Despite their proven effectiveness, masks continue to be a debated topic.
"I think that's the big key is misinformation, that's out there whether or not this is good or whether or not it is violating someone rights to wear a mask," said Nick Nortin.
That's one of the reasons Ken Fleishmann and a group of UT researchers conducted a study looking into why certain groups of people question public health information.
In July, his department held a nationwide survey, and the results were split between older and younger adults on the topic.
"The older adults had more accurate, factual information about COVID-19 than the younger adults did -- to a significant level," said Fleishmann.
He says not only did older adults differ on their knowledge of COVID-19, but also where they got the information, "Older adults had a higher frequency of use and higher trust in mass media, whereas younger adults more heavily relied on social media."

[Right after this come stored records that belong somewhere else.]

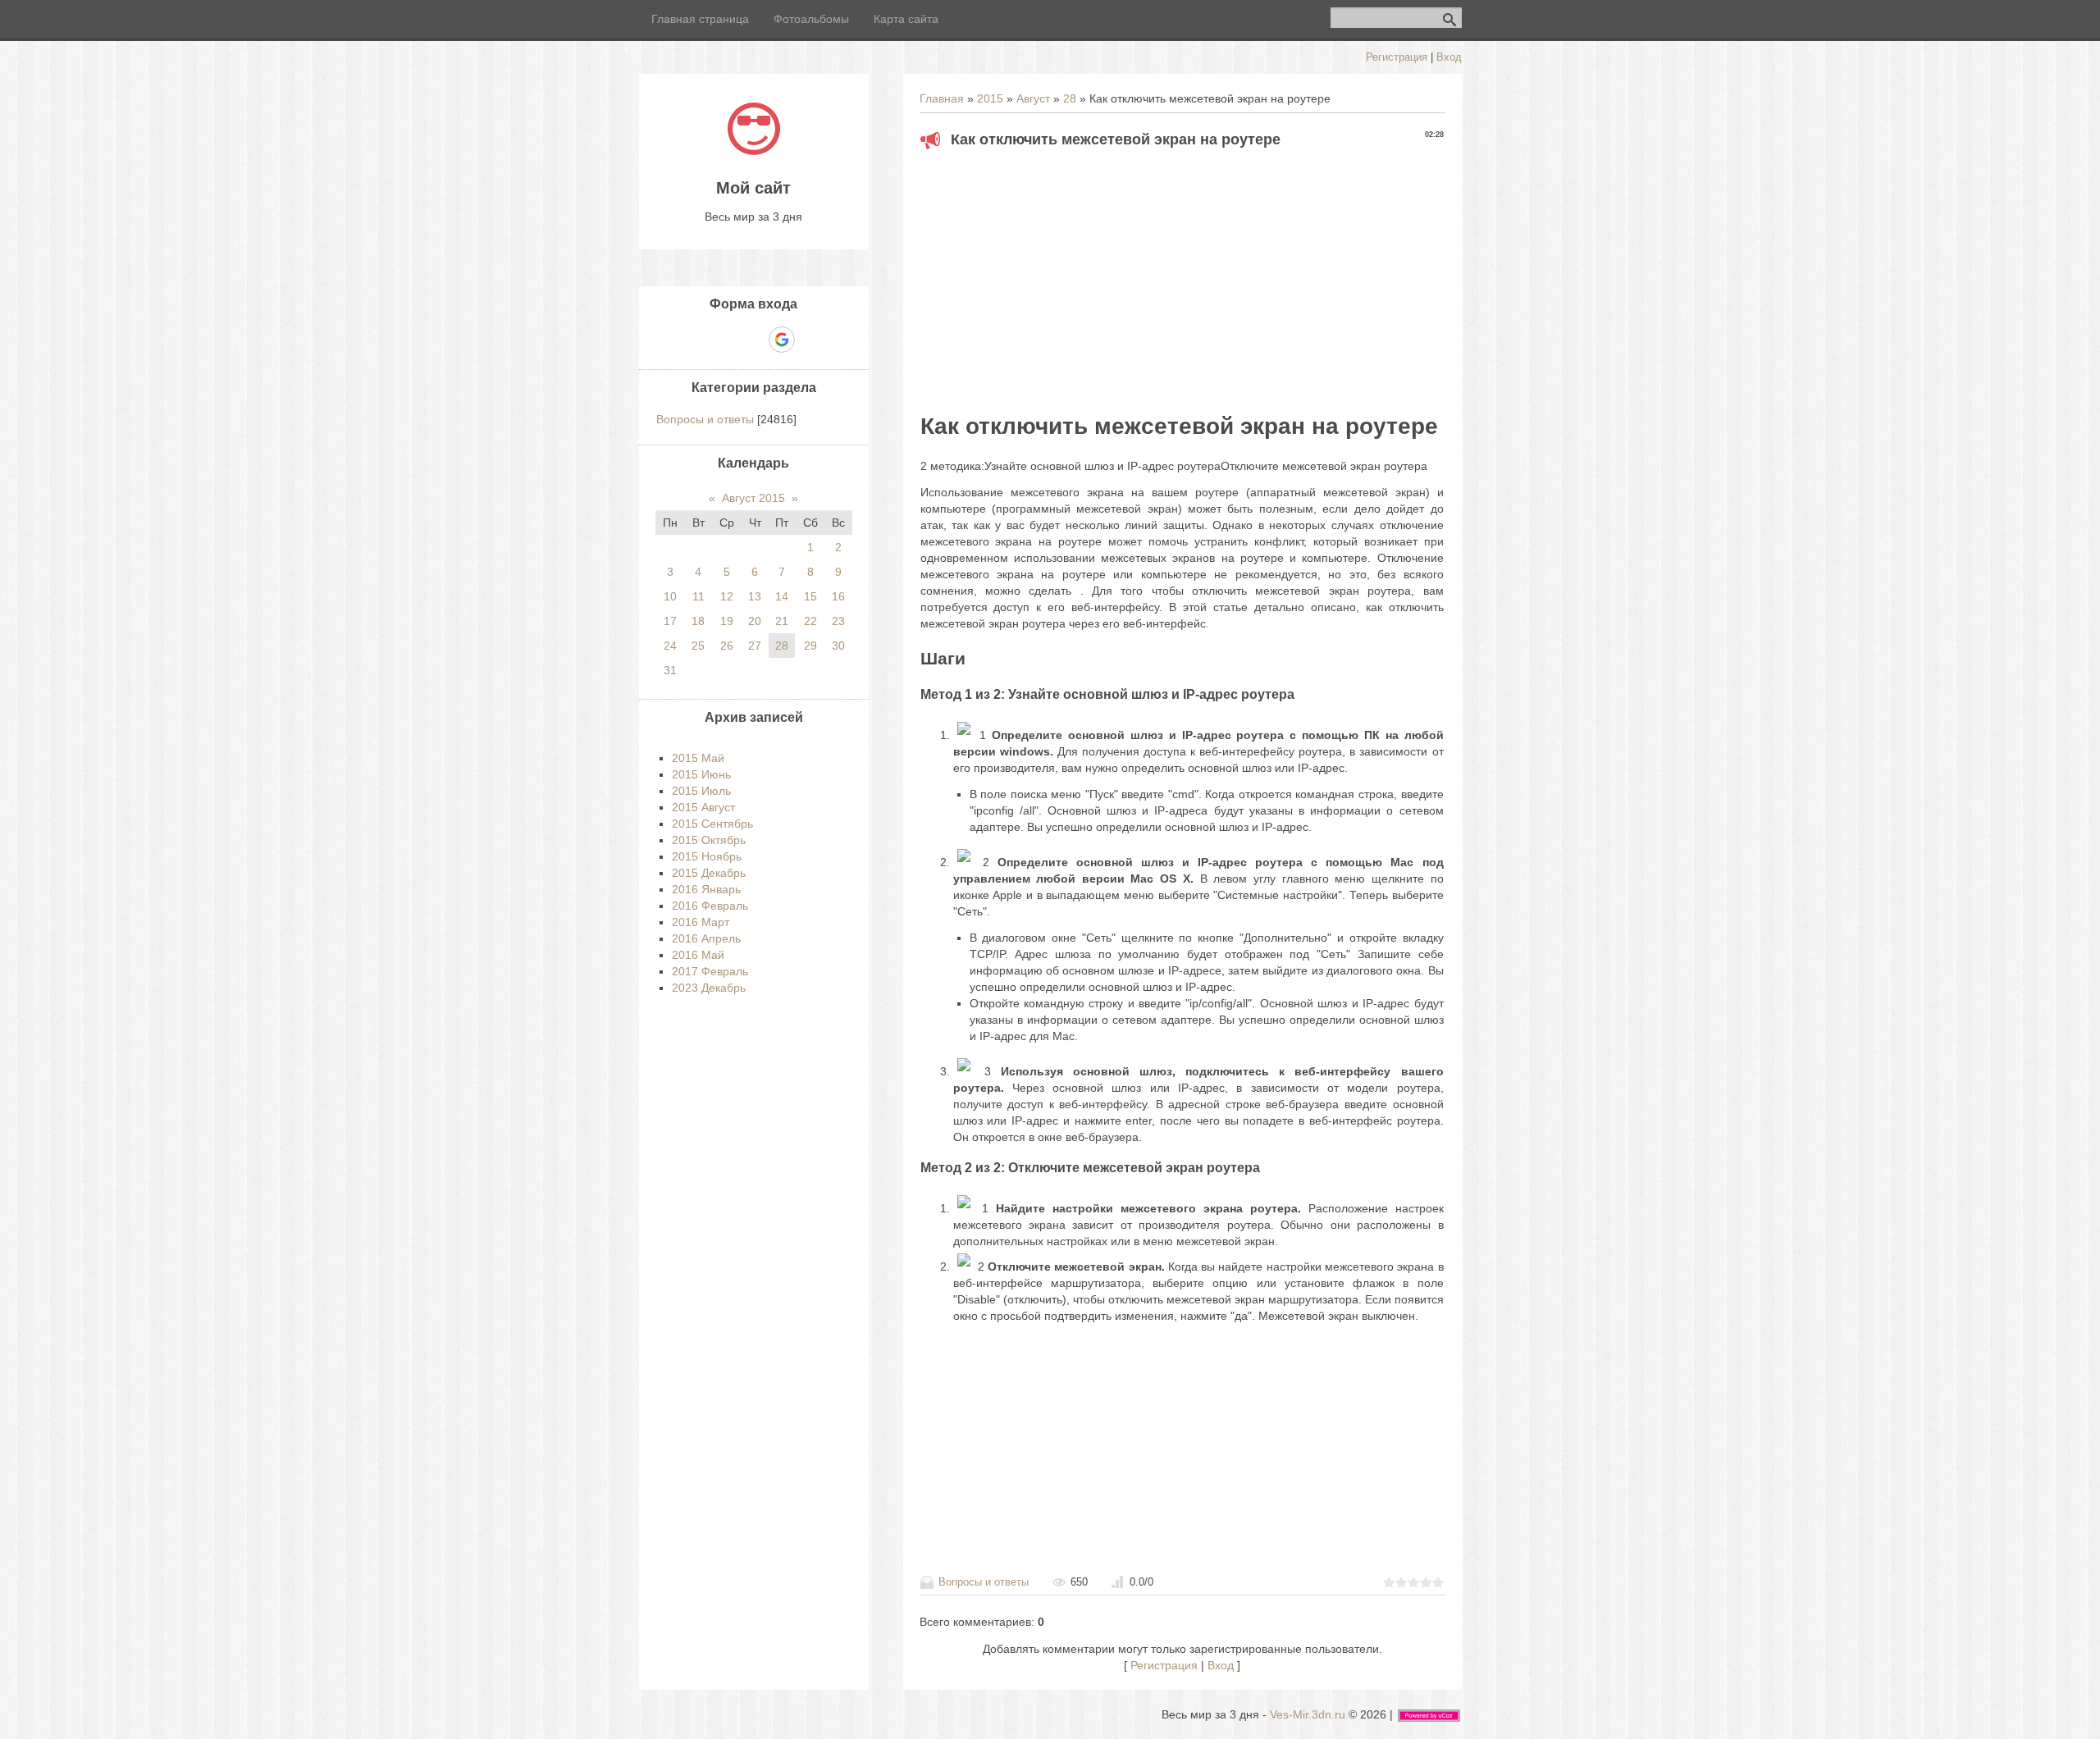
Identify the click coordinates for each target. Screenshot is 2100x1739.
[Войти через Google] (782, 339)
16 (838, 596)
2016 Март (700, 922)
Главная (942, 98)
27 (754, 645)
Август (1033, 98)
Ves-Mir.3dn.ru (1307, 1714)
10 (670, 596)
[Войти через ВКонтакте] (725, 339)
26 (726, 645)
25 (698, 645)
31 (670, 670)
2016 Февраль (710, 905)
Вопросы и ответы (983, 1582)
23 (838, 621)
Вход (1449, 57)
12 (726, 596)
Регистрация (1396, 57)
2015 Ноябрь (707, 856)
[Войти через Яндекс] (753, 339)
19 (726, 621)
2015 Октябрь (709, 840)
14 (781, 596)
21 (781, 621)
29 (810, 645)
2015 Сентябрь (712, 823)
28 (1069, 98)
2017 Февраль (710, 971)
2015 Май (698, 758)
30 (838, 645)
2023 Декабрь (709, 987)
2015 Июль (701, 790)
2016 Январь (706, 889)
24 (670, 645)
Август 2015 (753, 497)
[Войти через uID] (697, 339)
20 (754, 621)
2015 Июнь (701, 774)
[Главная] (754, 150)
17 (670, 621)
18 (698, 621)
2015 (990, 98)
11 (698, 596)
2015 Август (703, 807)
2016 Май (698, 954)
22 (810, 621)
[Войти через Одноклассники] (810, 339)
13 (754, 596)
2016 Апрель (706, 938)
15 (810, 596)
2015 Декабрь (709, 872)
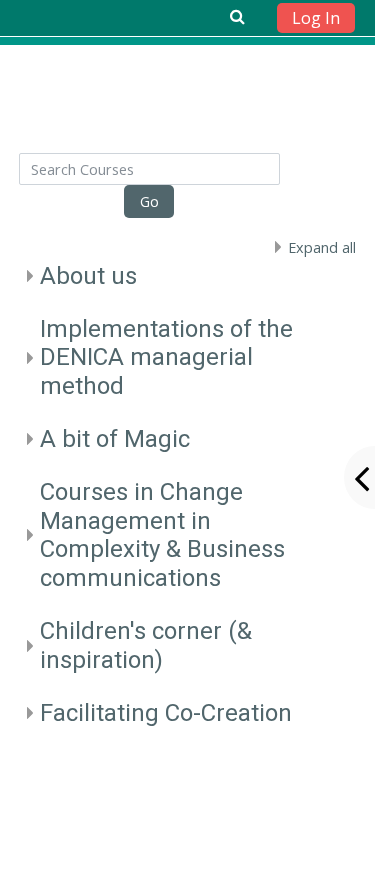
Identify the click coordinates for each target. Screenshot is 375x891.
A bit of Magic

The survey found that people who prioritized the health of the community to have a better understanding of the virus. People who prioritized themselves were less likely to trust the information.
Fleischmann hopes the results help officials better understand the people they need to convince to follow health recommendations, "Maybe, useful to make sure our public health messaging around covid-19, mask use now, very soon around vaccine is going to reach people who are more focused on themselves."